### Your assignment
Show all lines below holding the string "agent".
BEGIN
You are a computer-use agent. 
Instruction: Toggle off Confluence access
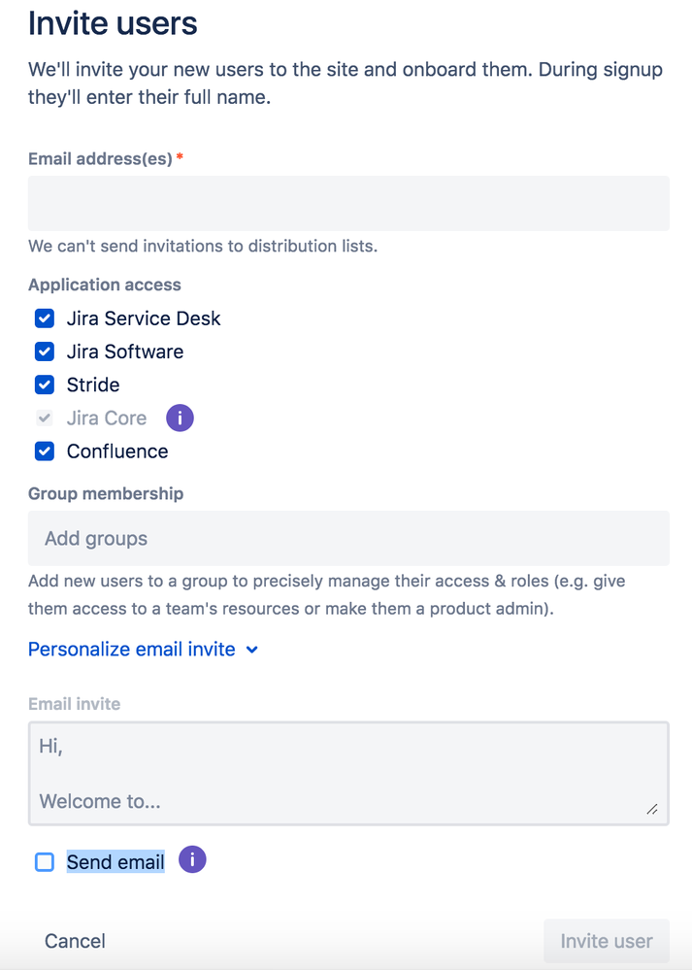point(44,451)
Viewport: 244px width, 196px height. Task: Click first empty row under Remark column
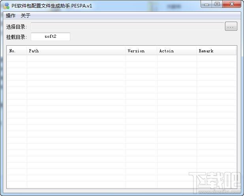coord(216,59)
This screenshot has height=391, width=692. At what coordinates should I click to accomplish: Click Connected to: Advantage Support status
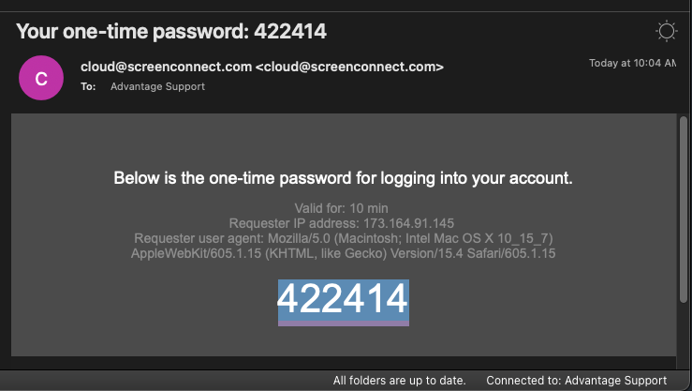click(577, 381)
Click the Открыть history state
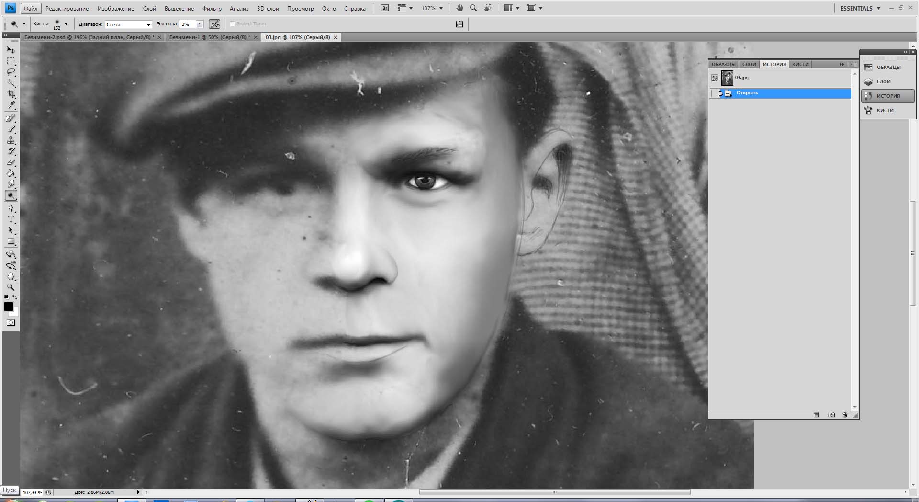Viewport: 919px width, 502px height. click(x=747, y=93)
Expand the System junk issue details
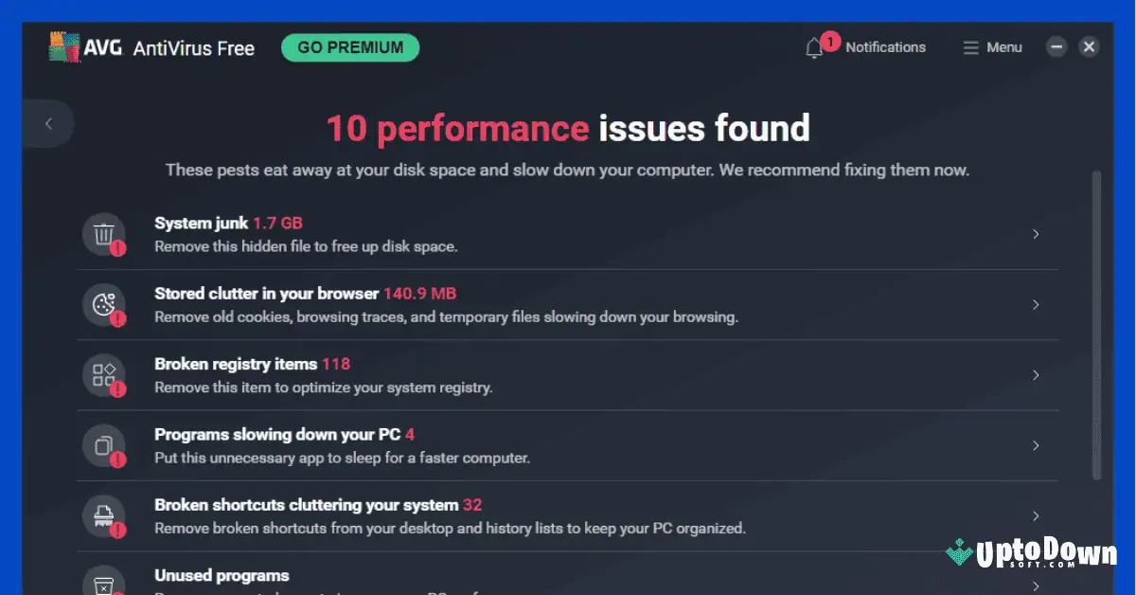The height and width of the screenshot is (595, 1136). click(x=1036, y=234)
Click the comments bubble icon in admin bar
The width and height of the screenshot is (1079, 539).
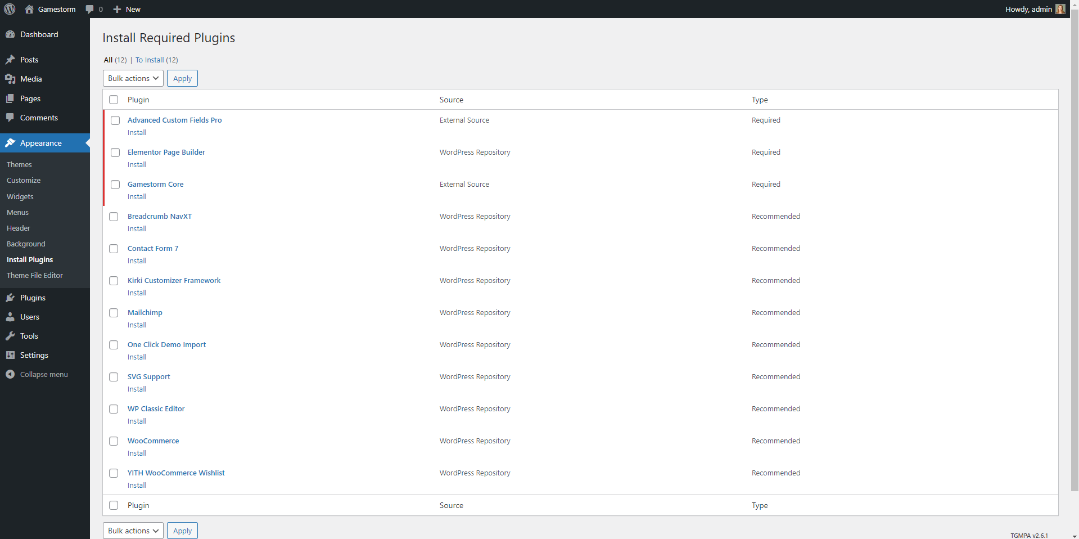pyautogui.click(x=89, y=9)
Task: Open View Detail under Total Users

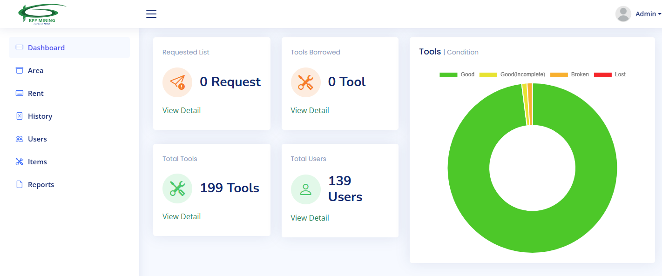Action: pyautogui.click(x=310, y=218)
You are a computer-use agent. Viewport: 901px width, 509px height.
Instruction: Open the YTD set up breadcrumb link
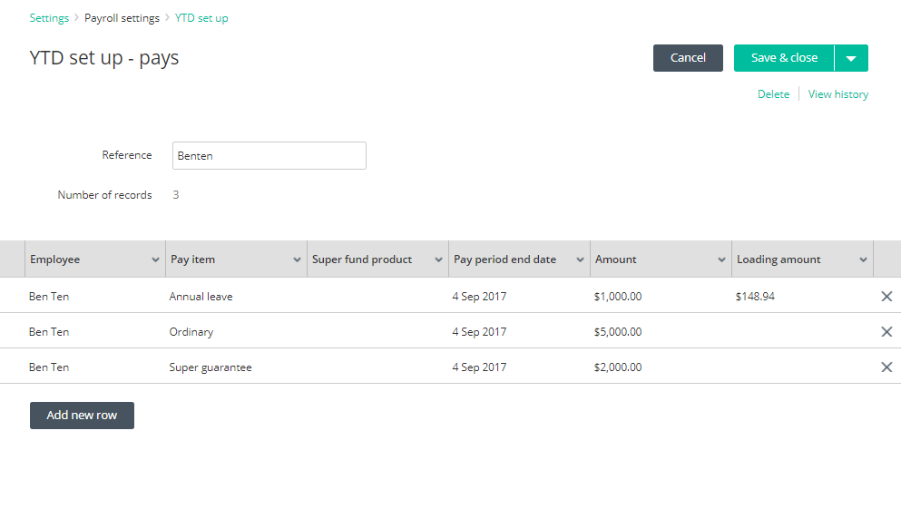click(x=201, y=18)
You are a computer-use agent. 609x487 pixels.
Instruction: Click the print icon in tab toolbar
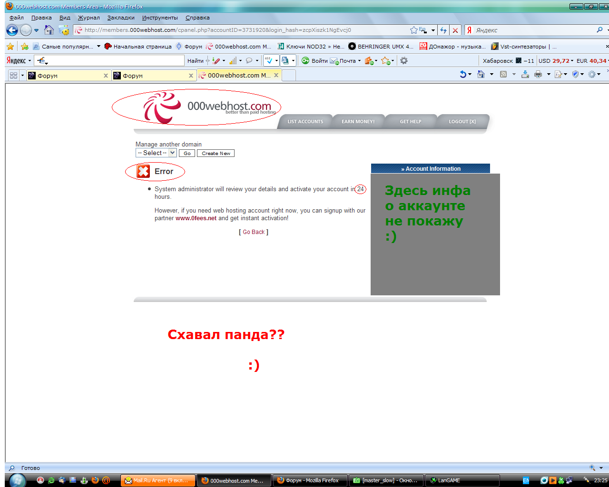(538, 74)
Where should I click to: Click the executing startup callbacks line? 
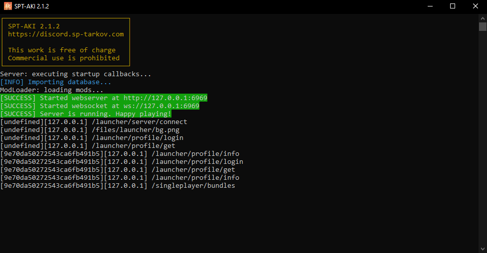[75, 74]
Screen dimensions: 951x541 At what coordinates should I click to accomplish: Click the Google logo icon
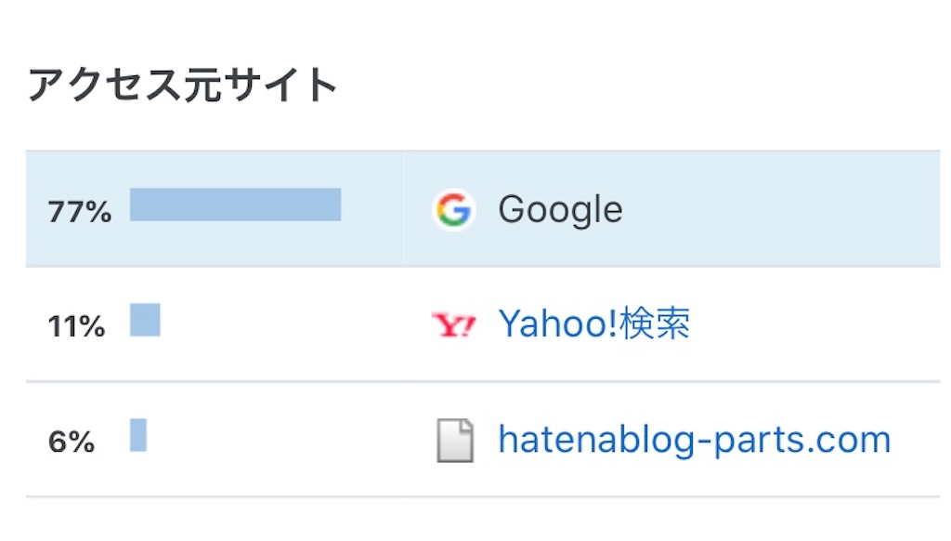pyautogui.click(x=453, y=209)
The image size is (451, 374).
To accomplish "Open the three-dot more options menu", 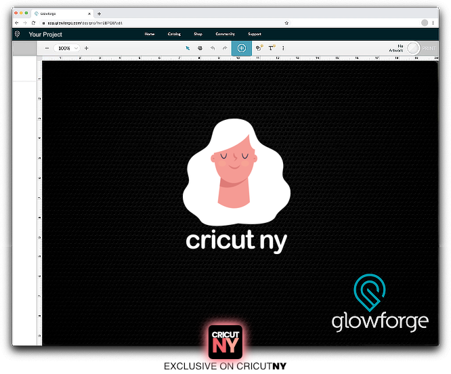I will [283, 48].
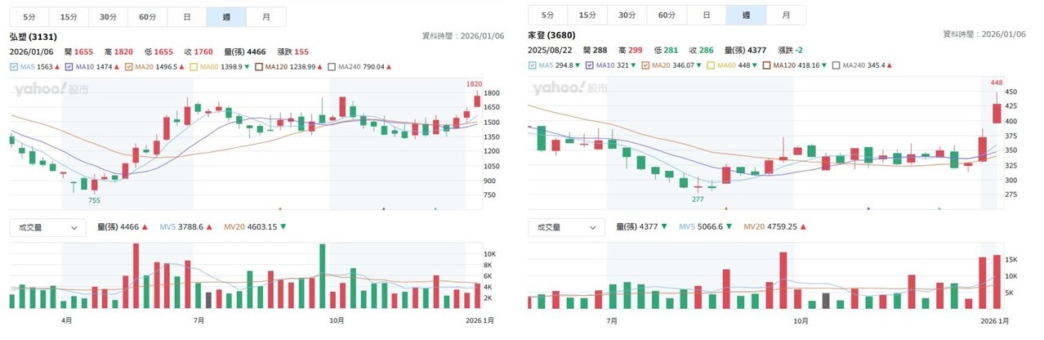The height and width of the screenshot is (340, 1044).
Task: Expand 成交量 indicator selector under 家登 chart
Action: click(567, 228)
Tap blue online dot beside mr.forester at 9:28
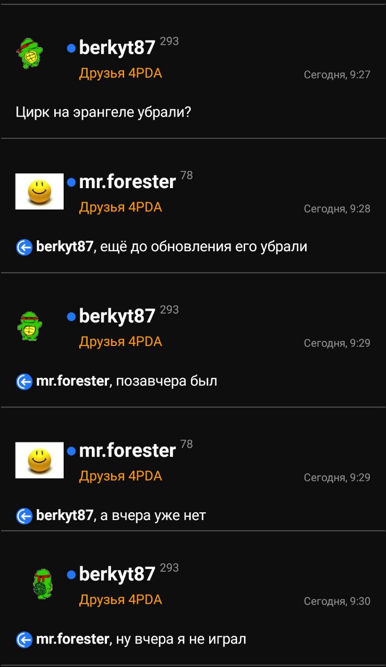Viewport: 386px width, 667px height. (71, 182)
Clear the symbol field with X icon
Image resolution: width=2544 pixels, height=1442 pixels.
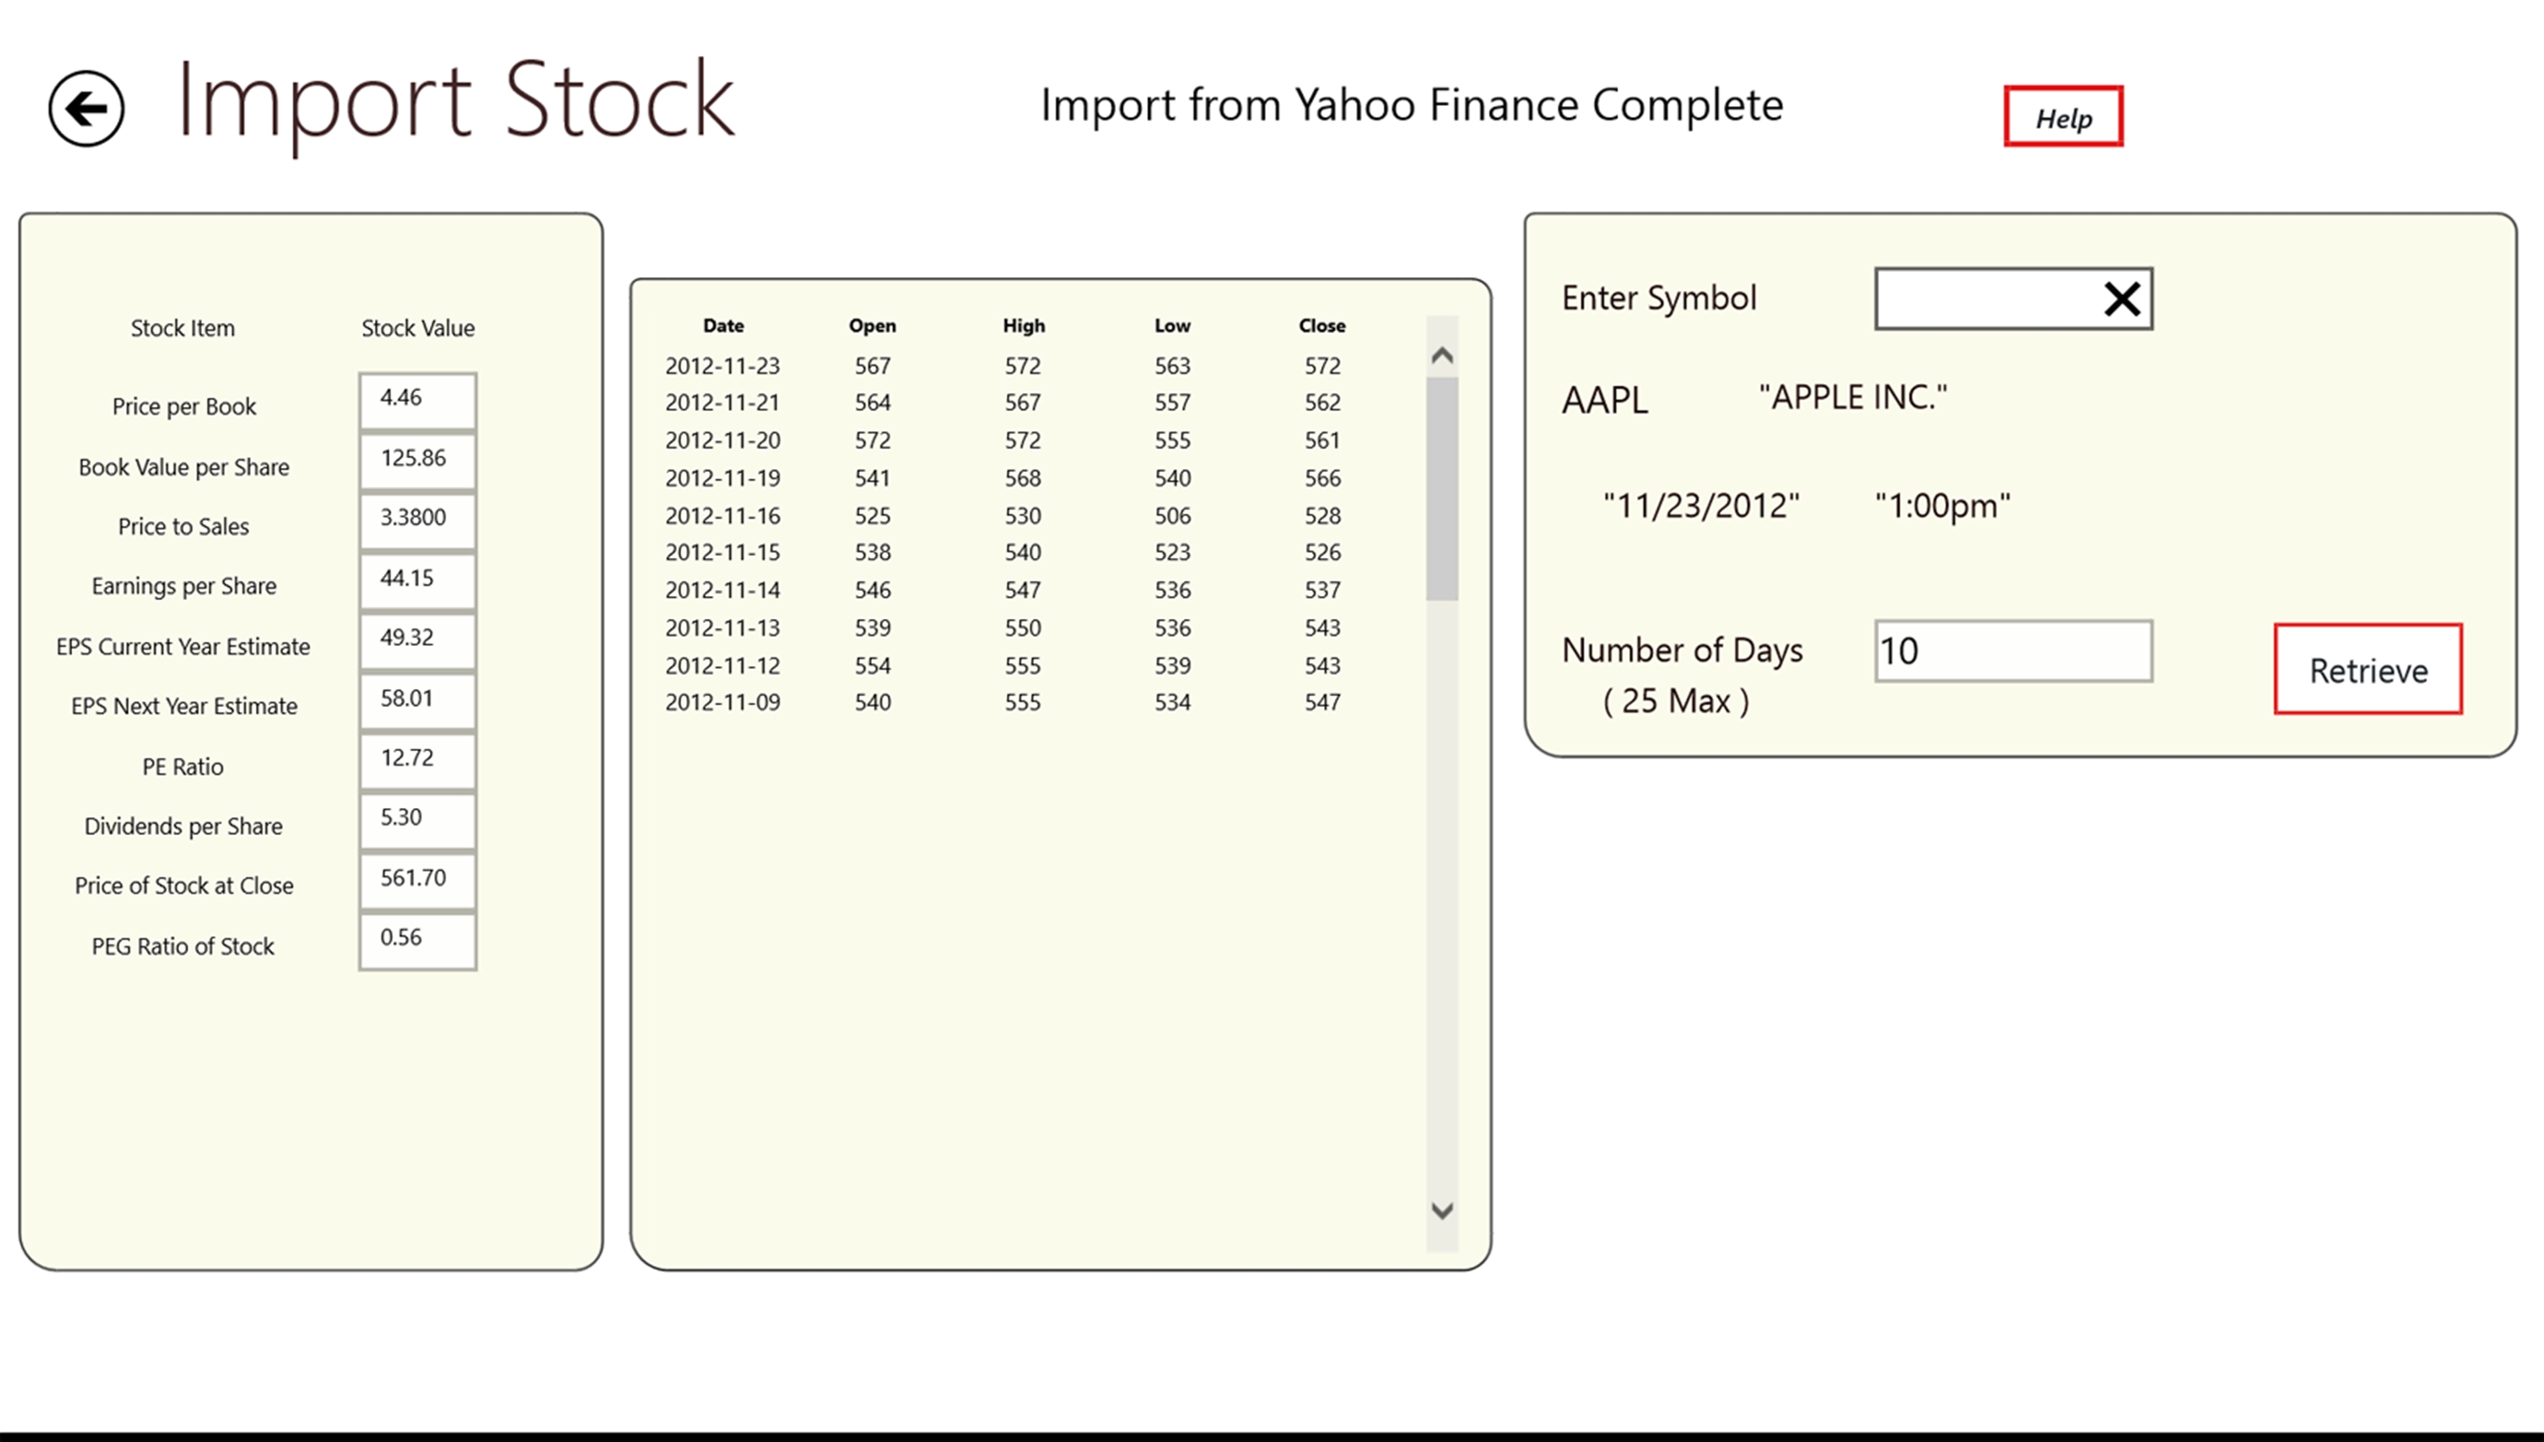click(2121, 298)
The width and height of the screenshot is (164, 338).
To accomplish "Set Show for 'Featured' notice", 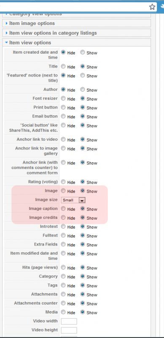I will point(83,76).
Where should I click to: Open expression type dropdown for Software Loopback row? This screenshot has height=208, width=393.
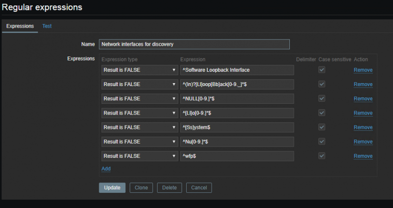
END
### Result of this exercise
You are a computer-use agent. 
You are a computer-use agent. Viewport: 901px width, 509px height.
You are a computer-use agent. 609x487 pixels.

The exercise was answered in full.